Entertainment

The V-make

WHAT would happen if a giant, alien-filled mother ship suddenly hovered over New York?

Would gang-bangers from all boroughs immediately get out their illegal assault weapons and shoot that mother, um, ship out of the sky? Would the rest of us ignore it completely, thinking it was another mayoral intrusion like bike lanes and pedestrian malls?

Not likely if the spacecraft in question contained an “Attack of the Fifty-Foot Woman”-sized supermodel god whose image was projected in the sky like Woody Allen’s mother in “New York Stories.”

Let’s face it, we New Yorkers — even those who make their living by killing and maiming for fun and profit — can’t resist the fabulousness of a skinny woman with short hair who can walk the runway — and run a spaceship.

And that’s almost what happens in ABC’s revival of the 1980s cult classic miniseries “V,” wherein the aliens are a metaphor for Nazis and, really, who doesn’t love a Nazi killer from outer space?

But, it’s not those good old greedy 1980s anymore, when all we had to fear in real life were gel-haired, coke-fueled Wall Streeters and Madonna changing identities. (Wait, maybe things haven’t changed that much!)

TV shows no longer have to rely on Nazis, because now we have the hated extremist Muslims to make all bad-guy metaphors with, which is what they’ve done with the “visi tors” from space in “V.”

Back in the ’80s, the aliens came promising love, peace and technology when, in fact, elimination of the entire human race was their real goal.

Again, things haven’t changed much. Idiotic humans all over the world are, at first, blindly devoted to the extremely trim and good-looking aliens, particularly their leader Anna (Morena Baccarin), who, like a real supermodel, isn’t what she seems to be.

Once you peel back the outer, good-looking shell, you’ve got your standard outer-space Nazi/Taliban liz ard person lurking beneath.

Only a few humans are smart enough to see through the thin skin of the creatures and must, therefore, save the rest of the blindly devoted. Look, you don’t have to be a rocket scientist to know that when a “visitor” invites you for dinner, what he probably means is, “You’re dinner.”

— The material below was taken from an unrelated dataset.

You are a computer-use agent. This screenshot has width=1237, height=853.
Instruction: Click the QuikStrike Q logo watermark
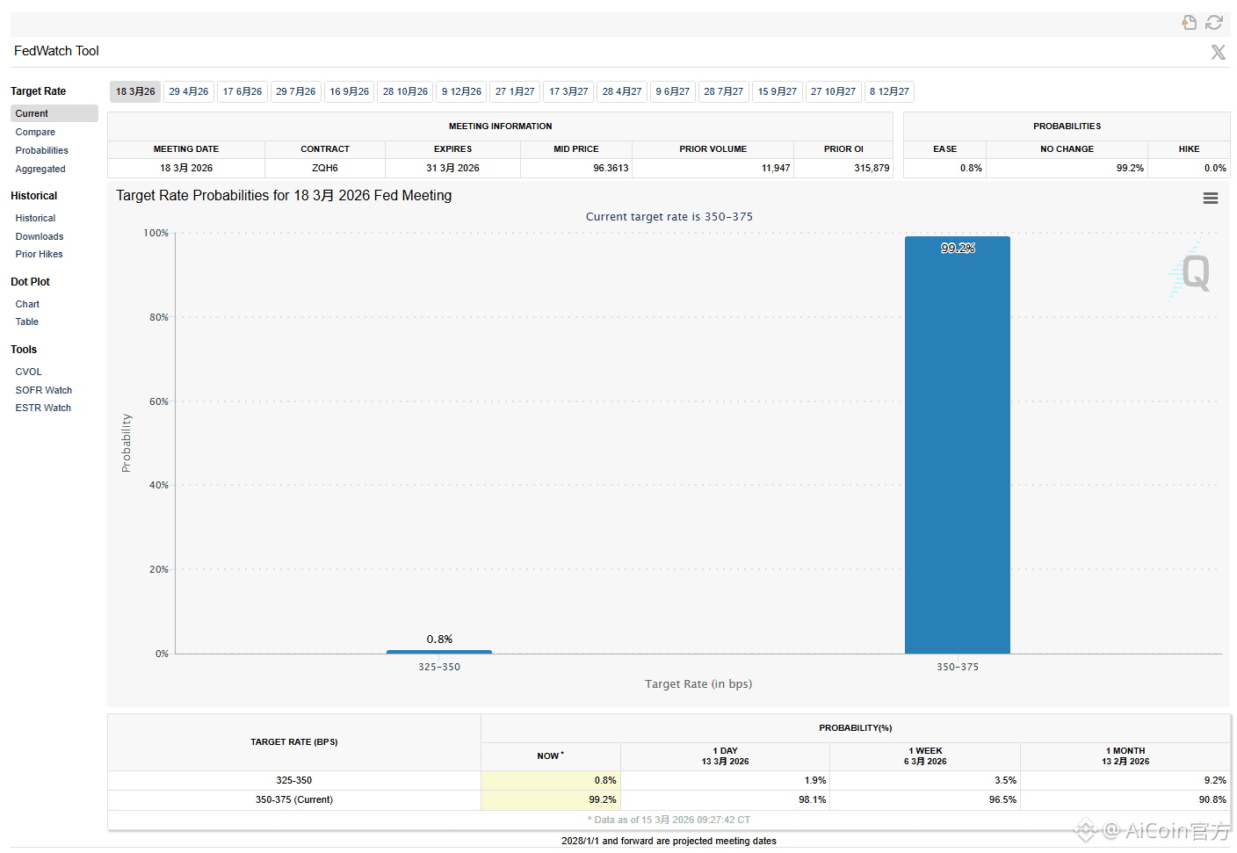click(x=1193, y=272)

The few, the proud and the clued-in include FBI agent/ single mom Erica (Elizabeth Mitchell of “Lost“), who first notices a spike in terror cell “chatter” when the Visitors land.

Erica and her partner Dale (Alan Tudyk) meet up with a Catholic priest, Father Jack (Joel Gretsch of “The 4400“), at a secret meeting of anti-Vs and all hell (literally) breaks loose. Some of the good guys start peeling and — oh God! — the horror!

Terrific special effects (except for the giant supermodel in the sky), good action, good acting, and, if they let them, the Visitors could probably put on a helluva good runway show, too!